The result of sizeof applied to any other fundamental type (3.9.1) is implementation-defined. [ Note: in particular, sizeof(bool), sizeof(char16_t), sizeof(char32_t), and sizeof(wchar_t) are implementation-defined.75 —end note ]

and note:

sizeof(bool) is not required to be 1

so it might be 1 byte but it might be also 4 bytes. Standard also allows for ints to be of size 1 byte 16bits:

1 == sizeof(char) <= sizeof(short) <= sizeof(int) <= sizeof(long) <= sizeof(long long)

so minimum size for bool is 1 byte, the same as for int. The other question is whether you will ever find platform with 1 byte int type.

[edit]

minimum size (guaranteed minimum) for int is 16bits, this size guarantee for integral/arithmetic types in C and C++ explains why.

Upvotes: 4

Cheers and hth. - Alf
Cheers and hth. - Alf

Reputation: 145457

There is a difference between the general notion of “boolean” that you ask about, and the C++ type bool.

A bool that is not a bitfield is minimum 1 byte, i.e. sizeof(bool) ≥ 1. This limit is because a byte is the minimum addressable unit; any C++ object is at least 1 byte. The standard does not place any upper limit on the size of bool, but in practice it will not be larger than can be handled with single memory read and write operation.

A boolean variable is any variable used to implement the notion of boolean. There are a lot of boolean types around, not just C++'s own bool. E.g., in Windows programming you have a BOOL type that's more than one byte, and that in some cases can represent logical true via any non-zero value.

And in some cases, with a collection of boolean values they can be represented with just 1 bit each, for example in a std::bitset or in a std::vector<bool> (which is special-cased for the item type bool in order to allow this). Or, I believe, but I haven't checked if that's supported, with a bitfield of size 1 of type bool. And these considerations means that the question is a bit too vague to have a simple and crisp answer. If you'd asked about sizeof(bool) it would have been much more clear-cut: just 1 or more bytes, depending on the implementation.

Upvotes: 3

Jon Snow
Jon Snow

Reputation: 240

bool takes up a minimum 1 byte. Even though there are only two options of true or false, it can't be 1 bit because a bool needs to be addressable.

Upvotes: 9

Curds
Curds

Reputation: 181

In the c99 standard (http://www.open-std.org/jtc1/sc22/wg14/www/docs/n1256.pdf) the integer is defined as spanning at least the range [-32767, 32767] (see section 5.2.4.2.1). However, the spec also says (in 6.2.5 2)

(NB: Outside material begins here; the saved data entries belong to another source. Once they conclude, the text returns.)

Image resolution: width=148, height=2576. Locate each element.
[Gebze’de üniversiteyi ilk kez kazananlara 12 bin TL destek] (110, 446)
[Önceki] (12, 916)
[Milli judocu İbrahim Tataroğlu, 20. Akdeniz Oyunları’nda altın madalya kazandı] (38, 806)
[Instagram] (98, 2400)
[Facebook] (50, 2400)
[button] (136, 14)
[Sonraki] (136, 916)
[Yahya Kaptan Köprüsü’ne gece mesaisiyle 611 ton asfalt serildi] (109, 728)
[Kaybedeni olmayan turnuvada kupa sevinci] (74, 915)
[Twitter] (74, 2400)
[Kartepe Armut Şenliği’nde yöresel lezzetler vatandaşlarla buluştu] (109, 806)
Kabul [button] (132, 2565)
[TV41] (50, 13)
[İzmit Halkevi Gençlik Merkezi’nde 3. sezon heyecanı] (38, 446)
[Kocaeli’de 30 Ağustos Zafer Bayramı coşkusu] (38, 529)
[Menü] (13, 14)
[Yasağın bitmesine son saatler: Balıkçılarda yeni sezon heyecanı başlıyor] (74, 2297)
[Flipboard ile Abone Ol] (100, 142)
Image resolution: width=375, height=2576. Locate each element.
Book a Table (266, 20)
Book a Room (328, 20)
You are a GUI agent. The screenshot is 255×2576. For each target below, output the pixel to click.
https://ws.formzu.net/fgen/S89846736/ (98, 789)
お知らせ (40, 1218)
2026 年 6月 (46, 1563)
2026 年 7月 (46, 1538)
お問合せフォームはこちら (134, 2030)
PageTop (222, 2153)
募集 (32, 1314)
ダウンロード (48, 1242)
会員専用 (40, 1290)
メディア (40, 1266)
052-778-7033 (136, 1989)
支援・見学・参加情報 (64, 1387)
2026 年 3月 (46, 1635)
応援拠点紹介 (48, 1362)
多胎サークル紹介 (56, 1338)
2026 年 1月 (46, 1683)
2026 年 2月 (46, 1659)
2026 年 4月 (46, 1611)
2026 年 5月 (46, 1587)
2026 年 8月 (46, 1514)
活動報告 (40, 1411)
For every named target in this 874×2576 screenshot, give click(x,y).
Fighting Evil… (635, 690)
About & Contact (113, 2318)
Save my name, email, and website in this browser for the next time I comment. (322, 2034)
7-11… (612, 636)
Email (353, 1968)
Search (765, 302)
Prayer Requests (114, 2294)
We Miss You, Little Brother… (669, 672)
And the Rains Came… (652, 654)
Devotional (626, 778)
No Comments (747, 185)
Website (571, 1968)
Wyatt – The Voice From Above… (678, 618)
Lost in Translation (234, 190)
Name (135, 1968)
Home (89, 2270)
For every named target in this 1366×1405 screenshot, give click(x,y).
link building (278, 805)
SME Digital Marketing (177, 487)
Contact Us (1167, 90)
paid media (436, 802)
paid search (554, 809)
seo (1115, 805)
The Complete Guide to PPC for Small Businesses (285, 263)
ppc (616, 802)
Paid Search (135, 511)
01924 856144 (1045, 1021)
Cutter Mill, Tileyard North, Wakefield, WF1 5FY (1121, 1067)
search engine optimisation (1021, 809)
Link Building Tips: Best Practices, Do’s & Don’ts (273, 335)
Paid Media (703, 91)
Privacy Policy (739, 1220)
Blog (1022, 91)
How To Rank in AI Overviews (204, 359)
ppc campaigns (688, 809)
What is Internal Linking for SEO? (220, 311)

An object declared as type _Bool is large enough to store the values 0 and 1.

The implications of this, is that the spec in no way requires them to be the same size. Satisfying the spec doesn't require having them match. It is distinctly possible (although unlikely) for a particular implementation to choose to have them be the same size. But it's nothing you can/should rely on.

Upvotes: 1

Zereges
Zereges

Reputation: 5209

If you have bool b = 42; in your code, compiler finds out, that 42 is not of type bool and will treat it is if it was bool b = true;.
When you write later int i = true compiler will again find out, that true is not integer, and will treat it as it was int i = 1, because, by definition, 0 is false and every other int is true.

However, talking about size of the type is something different. bool's size will always be at least 8bits, because, that's how addresses work.

Upvotes: 0

Blindy
Blindy

Reputation: 67584

Can I say that booleans have the same minimum size of an integer

No, if you could it would be in the standard.

Most standard implementations on modern systems (x86/x64) use bool to be the same size as a register (32/64 bits respectively) for speed reasons. However nothing stops you from having bit-sized bool variables, they're a simple bitfield away! And on microcontroller implementations bool is usually as small as possible (a single byte) since your memory is extremely limited.

Upvotes: 1

Luke Xu
Luke Xu

Reputation: 2440

No, you can't.

A Boolean has a distinct size. Sometimes Ints can be treated as Booleans because of 0,1 but that does not mean a Boolean has the same size as a Int.